Beberapa kesalahan yang sebaiknya dihindari antara lain:
- Menjawab terlalu singkat.
- Bersikap defensif atau emosional.
- Tidak menjawab seluruh komentar.
- Tidak menunjukkan lokasi revisi.
- Menolak saran reviewer tanpa dasar ilmiah.
- Mengubah manuskrip tetapi tidak menjelaskannya dalam dokumen respons.
Kesalahan-kesalahan tersebut dapat membuat reviewer beranggapan bahwa penulis kurang serius melakukan revisi.
Meningkatkan Peluang Accepted
Penulis perlu memahami bahwa reviewer tidak mengharapkan artikel yang sempurna sejak awal. Mereka lebih menghargai penulis yang mampu menerima kritik secara profesional, melakukan revisi secara komprehensif, serta memberikan argumentasi yang logis ketika memiliki pandangan berbeda.

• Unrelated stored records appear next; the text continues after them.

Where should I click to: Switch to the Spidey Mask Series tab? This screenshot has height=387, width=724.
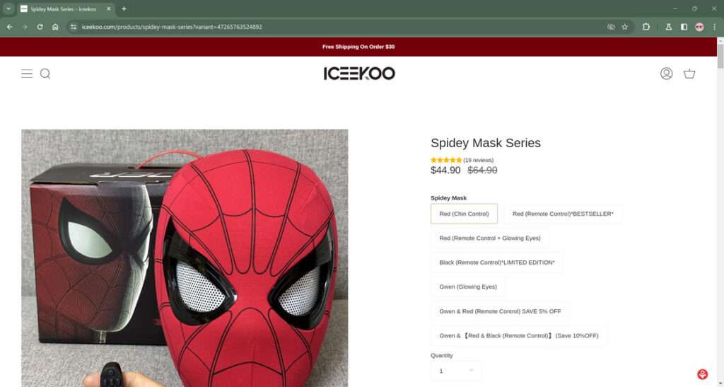tap(64, 9)
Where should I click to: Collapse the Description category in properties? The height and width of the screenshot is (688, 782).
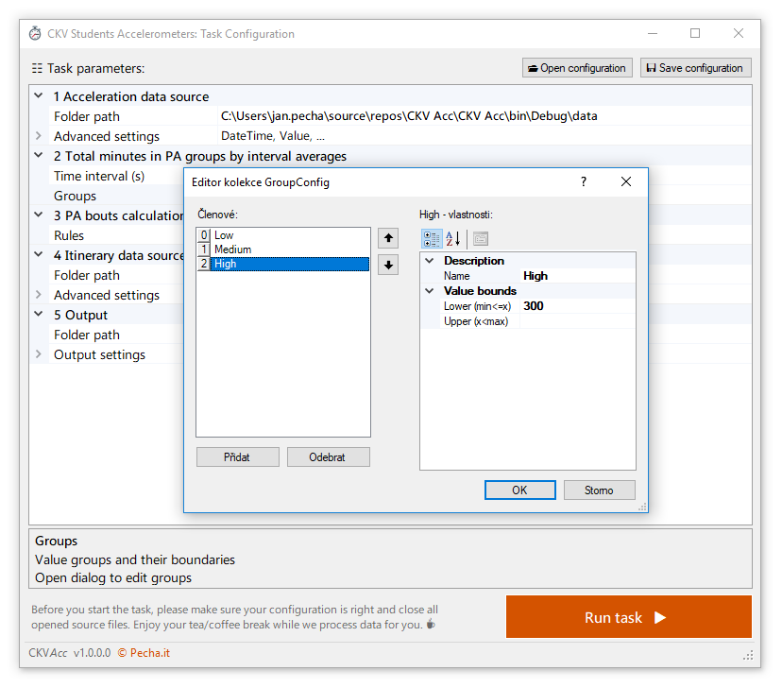pyautogui.click(x=430, y=261)
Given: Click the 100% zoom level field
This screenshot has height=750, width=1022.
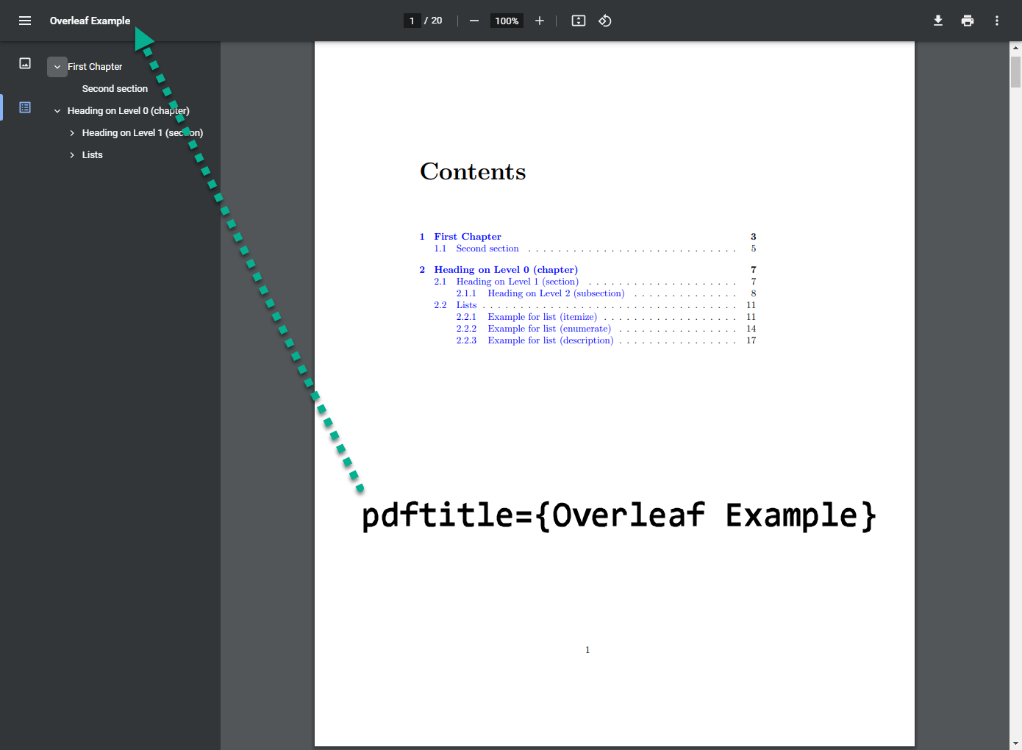Looking at the screenshot, I should coord(507,21).
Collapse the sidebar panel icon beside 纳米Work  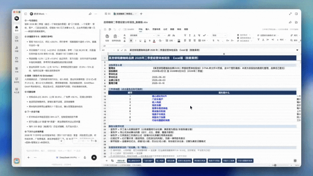26,14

Dokumen Response to Reviewers yang disusun dengan bahasa santun, struktur yang sistematis, dan penjelasan yang jelas akan meningkatkan kepercayaan editor terhadap kualitas proses revisi. Dalam banyak kasus, kualitas komunikasi ilmiah selama tahap revisi menjadi faktor penting yang membedakan artikel yang akhirnya diterima dengan artikel yang kembali ditolak.
Kesimpulan
Menyusun Response to Reviewers bukan sekadar menjawab komentar satu per satu, tetapi merupakan seni berkomunikasi dalam dunia akademik. Respons yang baik harus menunjukkan rasa hormat kepada reviewer, menjelaskan setiap perubahan secara rinci, serta mempertahankan argumen ilmiah dengan bahasa yang diplomatis apabila terjadi perbedaan pendapat. Dengan menerapkan strategi tersebut, peluang artikel memperoleh status Accepted pada jurnal Q1 akan meningkat secara signifikan.
FAQ
1. Apa itu dokumen Response to Reviewers?
Dokumen Response to Reviewers adalah berkas yang berisi jawaban sistematis terhadap seluruh komentar reviewer beserta penjelasan mengenai perubahan yang telah dilakukan pada manuskrip.
2. Apakah semua komentar reviewer harus dijawab?
Ya. Setiap komentar sebaiknya dijawab secara lengkap, meskipun penulis tidak sepakat dengan saran yang diberikan.
3. Bagaimana jika reviewer memberikan komentar yang bertentangan?
Penulis perlu mencari solusi yang paling rasional berdasarkan bukti ilmiah, kemudian menjelaskan alasan tersebut secara diplomatis kepada reviewer maupun editor.
4. Bolehkah menolak saran reviewer?
Boleh, selama penolakan didasarkan pada argumentasi ilmiah yang kuat, didukung referensi terbaru, dan disampaikan dengan bahasa yang sopan.
5. Apa kesalahan terbesar saat menjawab reviewer?
Kesalahan yang paling sering terjadi adalah memberikan jawaban singkat tanpa penjelasan, tidak menunjukkan lokasi revisi, atau menggunakan bahasa yang defensif sehingga menimbulkan kesan tidak profesional.